Have you ever spent an afternoon at an art museum, admiring stunning, thought-provoking works, only to wish that you could bring some of that beauty home with you?
Soon lucky patrons of MCA Denver, the city’s premier contemporary art museum, will be able to do just that.
The Octopus Initiative, which launches with a not-to-be-missed party this Thursday, March 15th (consider yourself booked!), will provide a FREE art lending library, allowing Denver metro residents to take home original works of art (custom framed by Simply Framed!) to hang on their walls and live with for up to ten months. The novel and experimental idea is all about “putting art in the hands of many.” All of the works have been specially commissioned from some of Denver’s leading artists, each of whom were asked to create 25 unique works of art that form the library’s inventory.
The philosophy behind of the Octopus Initiative is to create a stronger bond between artist and art lover, and recognize the power of art and its ability to inspire, challenge, and enrich lives—beyond a museum’s walls. We share the same goals and beliefs, and the entire Simply Framed team is beyond thrilled to be involved in such a groundbreaking, innovative effort. And if you make it to MCA’s March 15th launch party, you’ll see us there too, toasting to beautiful artwork that you can (hopefully) bring home with you.
You’ll also have the opportunity to meet the participating Denver artists (including the first six to contribute to the library: Sierra Montoya Barela, Molly Bounds, Suchitra Mattai, Chris Oatey, Laura Shill and Derrick Velasquez) while touring the new library space and browsing the available art. The event will be penny admission from 4—9pm, and all Denver metro residents may sign up to enter the lottery and win a work of art for their homes—we hope you’re one of them! PLUS, the first 100 visitors (who are 21+) will receive a free beer, courtesy of local brewery Ratio Beerworks.
Can’t make it to the party? No problem. If you’re a resident of the Denver metro area, you can enter the Octopus Initiative’s lottery without leaving your couch. The museum designed a special web application that allows visitors to virtually browse the lending library, “heart” the pieces they love, register, and apply to win.
Keep on scrolling to learn more about the artists whose stunning work could soon be gracing your walls.
Each painting by Denver native Sierra Montoya Barela feels like a mini mystery just waiting to be solved, as she combines unexpected elements to create a fascinating and colorful tableau.
Art by Sierra Montoya Barela in our Natural Gallery Frame.
An illustrator and printmaker influenced by the aesthetics and narrative sequencing within alternative comics and zine culture, Molly creates evocative work that explores stories of power and authority rarely shared in normative culture.

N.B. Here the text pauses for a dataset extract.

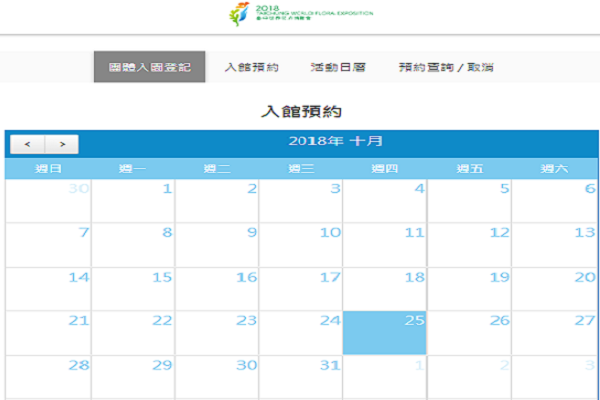Select October 7 in the Sunday column

[48, 244]
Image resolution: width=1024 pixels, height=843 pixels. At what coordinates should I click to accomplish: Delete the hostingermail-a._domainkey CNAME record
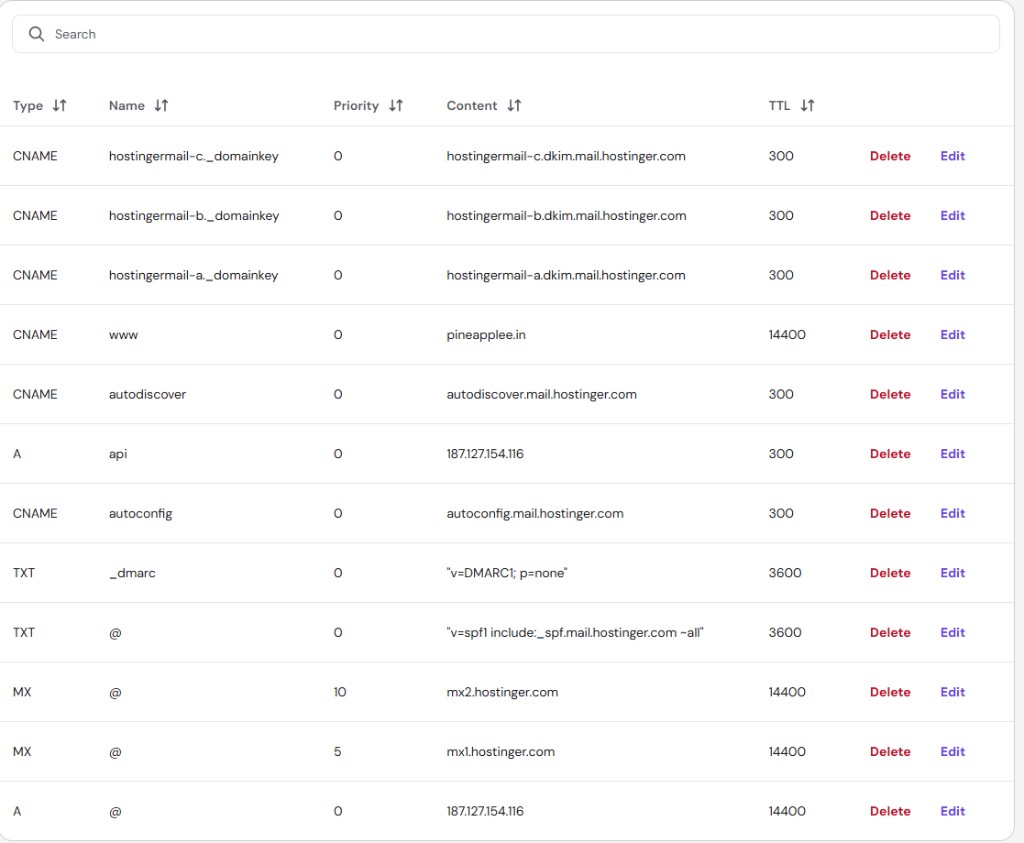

Art by Molly Bounds floated in our Natural Gallery Frame.
Suchitra Mattai was born in Guyana, South America and lived all over the world (Nova Scotia, New York City and Udaipur, India to name a few) before moving to Denver. Her multidisciplinary work spans everything from fiber arts and collage to video installations, all mediums that she uses to weave fascinating narratives of "the other."
Art by Suchitra Mattai in our Natural Gallery Frame.
Chris Oatey's work explores paper of many kinds (old newspapers and magazines, printed video stills, even ordinary carbon paper that was once the de rigueur of corporate offices everywhere) as a medium for drawing pictures and making sculptures, installations, and wallpaper.
Artwork by Chris Oatey in our Natural Gallery Frame.
The multi-disciplinary work of Laura Shill addresses ideas of the viewer and the subject, disclosure and concealment, absence and intimacy. Her Absent Lovers series, for example, clearly depicts only one side of a relationship while leaving the other completely open to interpretation and imagination.
Art by Laura Shill in our Natural Gallery Frame.
A recurring subject in Derrick's work is architecture. He employs unexpected materials, such as prefabricated ornate crown molding in a sculptural installation, to draw attention to the juxtaposition between modern and historic construction, and the traditional barriers that divide or connect new and old buildings.
Art by Derrick Velasquez in our Natural Gallery Frame.